I was asked recently what PRIUM's plan will be when the "opioid crisis" passes. My first thought was that I'll probably be dead and gone by then (I'm not that old, mind you). The answer I gave (and which I wholeheartedly believe) is that workers' compensation is the ultimate tail claim business and whether it's opioids or something else entirely, the need for medical expertise on complex claims isn't going away. Nevertheless, the question got me thinking about the fact that this particular medical management crisis is, in fact, different from past waves of over-utilization exhibited by providers treating injured workers.
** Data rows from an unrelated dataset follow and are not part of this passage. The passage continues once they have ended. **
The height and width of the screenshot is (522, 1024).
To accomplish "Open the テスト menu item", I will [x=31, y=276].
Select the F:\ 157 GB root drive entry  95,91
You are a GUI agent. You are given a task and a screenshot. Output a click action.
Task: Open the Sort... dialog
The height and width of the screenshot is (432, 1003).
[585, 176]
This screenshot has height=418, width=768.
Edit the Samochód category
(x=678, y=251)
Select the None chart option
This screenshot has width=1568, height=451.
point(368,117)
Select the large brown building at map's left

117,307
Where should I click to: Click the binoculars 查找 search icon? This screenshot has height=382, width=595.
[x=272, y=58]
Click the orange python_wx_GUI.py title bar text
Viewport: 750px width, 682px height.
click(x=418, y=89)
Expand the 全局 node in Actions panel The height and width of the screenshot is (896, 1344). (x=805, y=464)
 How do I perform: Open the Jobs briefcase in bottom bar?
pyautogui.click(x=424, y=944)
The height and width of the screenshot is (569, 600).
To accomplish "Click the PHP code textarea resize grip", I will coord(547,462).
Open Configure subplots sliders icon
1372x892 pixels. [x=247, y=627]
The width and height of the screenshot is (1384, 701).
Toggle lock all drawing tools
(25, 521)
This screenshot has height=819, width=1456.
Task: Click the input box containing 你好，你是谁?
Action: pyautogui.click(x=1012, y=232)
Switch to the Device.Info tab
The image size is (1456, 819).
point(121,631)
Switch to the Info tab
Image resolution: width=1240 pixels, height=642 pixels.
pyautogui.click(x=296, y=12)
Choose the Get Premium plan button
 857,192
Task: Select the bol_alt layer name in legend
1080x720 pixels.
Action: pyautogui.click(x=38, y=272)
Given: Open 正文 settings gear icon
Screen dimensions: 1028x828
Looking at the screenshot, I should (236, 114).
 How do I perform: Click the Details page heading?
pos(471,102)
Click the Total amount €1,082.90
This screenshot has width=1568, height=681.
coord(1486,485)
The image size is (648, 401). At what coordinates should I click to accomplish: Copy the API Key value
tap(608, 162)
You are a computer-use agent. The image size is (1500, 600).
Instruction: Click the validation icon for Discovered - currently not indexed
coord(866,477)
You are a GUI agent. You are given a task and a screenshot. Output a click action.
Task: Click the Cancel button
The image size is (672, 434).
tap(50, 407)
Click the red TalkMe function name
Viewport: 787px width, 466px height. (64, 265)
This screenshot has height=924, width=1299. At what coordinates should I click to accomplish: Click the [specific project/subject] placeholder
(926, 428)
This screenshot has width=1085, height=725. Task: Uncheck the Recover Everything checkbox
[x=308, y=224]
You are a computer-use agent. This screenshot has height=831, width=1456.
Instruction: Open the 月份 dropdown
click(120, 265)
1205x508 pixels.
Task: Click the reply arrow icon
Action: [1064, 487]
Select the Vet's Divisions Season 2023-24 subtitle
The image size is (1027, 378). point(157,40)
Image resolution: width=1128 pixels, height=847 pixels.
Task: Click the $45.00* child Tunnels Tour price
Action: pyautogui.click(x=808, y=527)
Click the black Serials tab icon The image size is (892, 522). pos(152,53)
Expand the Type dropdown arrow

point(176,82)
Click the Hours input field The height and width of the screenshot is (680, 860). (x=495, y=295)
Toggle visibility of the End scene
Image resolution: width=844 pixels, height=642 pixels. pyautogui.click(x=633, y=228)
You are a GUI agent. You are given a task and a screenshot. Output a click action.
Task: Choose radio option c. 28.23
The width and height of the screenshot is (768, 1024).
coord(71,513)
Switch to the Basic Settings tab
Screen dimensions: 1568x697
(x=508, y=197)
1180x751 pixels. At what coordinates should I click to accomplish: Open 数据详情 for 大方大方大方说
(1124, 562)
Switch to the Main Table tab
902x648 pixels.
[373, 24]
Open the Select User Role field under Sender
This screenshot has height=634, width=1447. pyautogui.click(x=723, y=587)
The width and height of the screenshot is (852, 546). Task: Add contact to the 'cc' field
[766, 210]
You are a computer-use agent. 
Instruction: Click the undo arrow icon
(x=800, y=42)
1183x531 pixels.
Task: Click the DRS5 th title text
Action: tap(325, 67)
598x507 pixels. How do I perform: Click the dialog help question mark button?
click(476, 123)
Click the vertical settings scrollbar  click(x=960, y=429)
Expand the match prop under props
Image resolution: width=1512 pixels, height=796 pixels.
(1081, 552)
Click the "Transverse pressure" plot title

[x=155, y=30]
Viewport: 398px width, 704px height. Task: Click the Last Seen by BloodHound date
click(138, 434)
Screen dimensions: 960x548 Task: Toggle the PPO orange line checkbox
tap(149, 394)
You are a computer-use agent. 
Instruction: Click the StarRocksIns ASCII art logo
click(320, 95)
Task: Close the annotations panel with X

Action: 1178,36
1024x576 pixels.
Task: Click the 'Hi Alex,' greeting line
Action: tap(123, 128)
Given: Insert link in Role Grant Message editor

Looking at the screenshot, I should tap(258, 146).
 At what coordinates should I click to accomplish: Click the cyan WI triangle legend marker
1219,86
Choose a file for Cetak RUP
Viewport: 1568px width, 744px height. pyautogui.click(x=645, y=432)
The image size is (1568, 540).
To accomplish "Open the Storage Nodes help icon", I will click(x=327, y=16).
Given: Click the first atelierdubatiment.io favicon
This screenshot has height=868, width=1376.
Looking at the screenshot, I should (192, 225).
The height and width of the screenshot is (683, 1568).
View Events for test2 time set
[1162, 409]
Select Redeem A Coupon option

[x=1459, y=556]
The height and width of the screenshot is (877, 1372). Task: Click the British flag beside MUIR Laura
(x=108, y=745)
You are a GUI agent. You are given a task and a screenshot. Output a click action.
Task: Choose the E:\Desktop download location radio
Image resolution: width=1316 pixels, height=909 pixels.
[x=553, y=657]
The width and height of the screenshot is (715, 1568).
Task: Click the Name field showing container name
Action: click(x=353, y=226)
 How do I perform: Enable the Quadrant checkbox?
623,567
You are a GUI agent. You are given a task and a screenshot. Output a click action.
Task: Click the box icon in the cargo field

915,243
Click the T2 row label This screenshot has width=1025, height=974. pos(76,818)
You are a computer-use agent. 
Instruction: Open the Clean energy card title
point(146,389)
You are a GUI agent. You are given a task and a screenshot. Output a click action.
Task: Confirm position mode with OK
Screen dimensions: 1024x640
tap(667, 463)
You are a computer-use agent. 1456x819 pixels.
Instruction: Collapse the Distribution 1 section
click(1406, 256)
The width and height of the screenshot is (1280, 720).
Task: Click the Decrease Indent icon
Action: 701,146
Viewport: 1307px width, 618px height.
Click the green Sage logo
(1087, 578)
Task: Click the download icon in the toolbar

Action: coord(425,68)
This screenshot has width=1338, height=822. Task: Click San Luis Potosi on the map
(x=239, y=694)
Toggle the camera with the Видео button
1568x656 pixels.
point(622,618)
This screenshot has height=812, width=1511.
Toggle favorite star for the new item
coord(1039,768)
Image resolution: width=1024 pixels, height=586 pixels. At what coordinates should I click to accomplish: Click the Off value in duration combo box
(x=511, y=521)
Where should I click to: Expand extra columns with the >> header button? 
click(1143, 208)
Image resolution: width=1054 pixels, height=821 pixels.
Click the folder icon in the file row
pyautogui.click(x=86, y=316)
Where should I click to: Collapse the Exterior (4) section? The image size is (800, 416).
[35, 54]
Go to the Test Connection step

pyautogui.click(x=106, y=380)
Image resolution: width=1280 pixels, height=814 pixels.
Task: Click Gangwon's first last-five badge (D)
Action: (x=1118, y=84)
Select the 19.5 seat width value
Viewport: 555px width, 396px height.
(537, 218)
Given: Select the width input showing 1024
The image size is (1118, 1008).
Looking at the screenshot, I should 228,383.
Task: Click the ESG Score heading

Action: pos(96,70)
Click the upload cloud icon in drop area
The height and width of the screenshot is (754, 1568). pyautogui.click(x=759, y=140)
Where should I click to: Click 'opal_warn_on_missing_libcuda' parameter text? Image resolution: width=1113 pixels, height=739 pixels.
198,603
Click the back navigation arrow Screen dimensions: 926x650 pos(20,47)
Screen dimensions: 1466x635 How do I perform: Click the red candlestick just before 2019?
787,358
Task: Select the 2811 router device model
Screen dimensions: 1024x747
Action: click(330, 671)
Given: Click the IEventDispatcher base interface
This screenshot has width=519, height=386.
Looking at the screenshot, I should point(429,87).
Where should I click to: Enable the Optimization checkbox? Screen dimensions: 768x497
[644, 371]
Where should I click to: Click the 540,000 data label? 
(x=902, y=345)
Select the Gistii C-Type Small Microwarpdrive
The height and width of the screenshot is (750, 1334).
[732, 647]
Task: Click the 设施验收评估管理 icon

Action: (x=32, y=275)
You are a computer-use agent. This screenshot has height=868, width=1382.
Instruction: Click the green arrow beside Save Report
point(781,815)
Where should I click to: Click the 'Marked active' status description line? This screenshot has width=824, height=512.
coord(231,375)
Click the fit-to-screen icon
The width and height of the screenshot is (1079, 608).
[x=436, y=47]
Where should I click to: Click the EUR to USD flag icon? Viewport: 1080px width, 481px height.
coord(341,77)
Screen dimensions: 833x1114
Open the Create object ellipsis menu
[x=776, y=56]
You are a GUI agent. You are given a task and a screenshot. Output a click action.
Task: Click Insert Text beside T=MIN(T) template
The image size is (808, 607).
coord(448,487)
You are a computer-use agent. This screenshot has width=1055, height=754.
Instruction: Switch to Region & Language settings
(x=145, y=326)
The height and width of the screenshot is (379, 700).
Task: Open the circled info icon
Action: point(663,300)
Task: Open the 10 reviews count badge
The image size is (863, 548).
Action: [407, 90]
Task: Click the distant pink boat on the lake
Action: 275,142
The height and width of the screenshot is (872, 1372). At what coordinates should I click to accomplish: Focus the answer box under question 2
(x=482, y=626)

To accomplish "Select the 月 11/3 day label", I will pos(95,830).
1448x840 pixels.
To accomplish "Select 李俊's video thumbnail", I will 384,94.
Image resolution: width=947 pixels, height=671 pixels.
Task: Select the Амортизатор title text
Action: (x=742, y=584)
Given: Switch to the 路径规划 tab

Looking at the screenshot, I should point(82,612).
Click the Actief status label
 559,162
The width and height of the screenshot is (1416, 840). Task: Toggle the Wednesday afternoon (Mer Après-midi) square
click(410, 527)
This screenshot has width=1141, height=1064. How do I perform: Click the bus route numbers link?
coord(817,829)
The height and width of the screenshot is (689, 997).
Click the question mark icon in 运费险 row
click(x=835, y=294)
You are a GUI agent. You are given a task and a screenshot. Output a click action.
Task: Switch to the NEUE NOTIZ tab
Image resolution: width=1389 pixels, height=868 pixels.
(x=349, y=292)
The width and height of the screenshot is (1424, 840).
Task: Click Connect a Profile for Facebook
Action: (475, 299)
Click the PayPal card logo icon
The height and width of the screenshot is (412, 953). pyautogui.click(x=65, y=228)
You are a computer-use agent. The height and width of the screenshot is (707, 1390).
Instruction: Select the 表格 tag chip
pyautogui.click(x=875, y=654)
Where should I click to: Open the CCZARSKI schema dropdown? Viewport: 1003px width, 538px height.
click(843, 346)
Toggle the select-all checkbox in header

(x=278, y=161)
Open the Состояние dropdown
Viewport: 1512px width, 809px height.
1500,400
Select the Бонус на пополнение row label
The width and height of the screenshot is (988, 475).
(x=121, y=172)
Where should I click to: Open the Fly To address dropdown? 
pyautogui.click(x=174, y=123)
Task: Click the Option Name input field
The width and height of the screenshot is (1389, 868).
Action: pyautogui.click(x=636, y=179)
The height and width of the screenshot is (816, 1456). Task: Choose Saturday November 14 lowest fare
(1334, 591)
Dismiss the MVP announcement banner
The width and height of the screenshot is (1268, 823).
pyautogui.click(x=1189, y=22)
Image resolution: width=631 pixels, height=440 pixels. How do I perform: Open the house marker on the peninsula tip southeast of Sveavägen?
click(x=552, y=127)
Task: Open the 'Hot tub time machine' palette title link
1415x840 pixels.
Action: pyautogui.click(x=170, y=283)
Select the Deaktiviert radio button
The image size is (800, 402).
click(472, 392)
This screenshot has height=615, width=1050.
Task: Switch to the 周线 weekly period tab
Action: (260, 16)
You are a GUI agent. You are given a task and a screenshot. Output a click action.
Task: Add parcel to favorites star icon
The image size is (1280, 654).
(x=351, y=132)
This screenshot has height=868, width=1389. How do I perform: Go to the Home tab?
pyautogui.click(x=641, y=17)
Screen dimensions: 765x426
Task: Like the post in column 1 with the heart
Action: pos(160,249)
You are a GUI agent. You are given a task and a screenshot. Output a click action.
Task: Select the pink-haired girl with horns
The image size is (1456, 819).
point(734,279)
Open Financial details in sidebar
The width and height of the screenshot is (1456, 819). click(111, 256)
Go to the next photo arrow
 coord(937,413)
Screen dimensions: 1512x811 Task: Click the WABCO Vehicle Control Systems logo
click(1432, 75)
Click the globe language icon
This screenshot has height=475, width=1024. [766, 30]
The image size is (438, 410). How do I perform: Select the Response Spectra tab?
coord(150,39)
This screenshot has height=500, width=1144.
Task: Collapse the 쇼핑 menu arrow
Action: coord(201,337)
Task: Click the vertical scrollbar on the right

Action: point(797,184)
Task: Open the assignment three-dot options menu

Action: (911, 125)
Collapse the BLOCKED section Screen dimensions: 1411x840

One of the significant factors perpetuating the current struggle with opioid over-utilization is the source of the pills themselves: giant, multi-national pharmaceutical companies with huge marketing budgets and armies of sales reps. Pain meds are a $7.3 billion market projected to grow 15% by 2017 to $8.4 billion (according to Cowen & Co). These companies are not inherently evil - in fact, any discussion regarding pain management medications must begin with the fact that there exists a legitimate need for these drugs in the world today. There is little doubt, however, that our society is experiencing a public health crisis related to the misuse and abuse of these medications. The pharmaceutical companies themselves, while perhaps suffering from a public relations fiasco, are nonetheless generating incredible economic profit driven, at least in part, by the inappropriate and medically unnecessary use of their products. (Anticipating objection, let me point out that I am aware of the efforts being made by Purdue, Endo, Pfizer and others to stem misuse and abuse of opioid medications. I find the effort laudable, albeit largely ineffective).
This 15% projected market growth is driven by a simple equation that relies on two variables, price and utilization. How much do the pills cost? How many of the pills are sold? If you know both variables, it's easy to arrive at the dollars at stake. Billions of them, in this case. In the world of pharmaceuticals, price is a function of patents. And as Timothy Martin of the Wall Street Journal points out, those patents are being extended in the interests of medication abuse-deterrence.
I wish to be perfectly clear on this point: I am 100% supportive of abuse-deterrent formulations of prescription opioids. These formulations are effective in combating abuse and diversion (at least in the short-term - it seems drug addicts often find a way to crack the code of each newly formulated medication. But that doesn't mean we should stop trying, nor does it mean we should eliminate the economic incentive for the pharmaceutical companies to develop such technology). There is legitimate debate on this point. I know several well respected clinicians who believe the work comp system would derive greater benefit from the drop in price of the drugs driven by generic conversion than from the protection of patents for branded drugs less likely to be abused by patients.
To me, though, this conversation is a distraction. While eliminating abuse and diversion would be great for the work comp system, these aberrant behaviors are not driving the bulk of the problem. The vast majority of cases in which PRIUM intervenes involve legitimate prescriptions being taken as prescribed. Very little pill crushing. Very little intravenous injections. Very little drug dealing.
The problem as we see it is lack of medical necessity. In most cases, it doesn't matter if the patient's opioid is abuse-deterrent or not. If it's medically unnecessary, if it's leading to loss of function, if it's leading to dependence and addiction... it needs to go away. The doctor will be better educated. The patient will get better. The cost of care will go down. Everyone wins.
Abuse deterrent technology is great, but if we focus on technology over medical necessity, we will have missed the mark and the crisis will continue.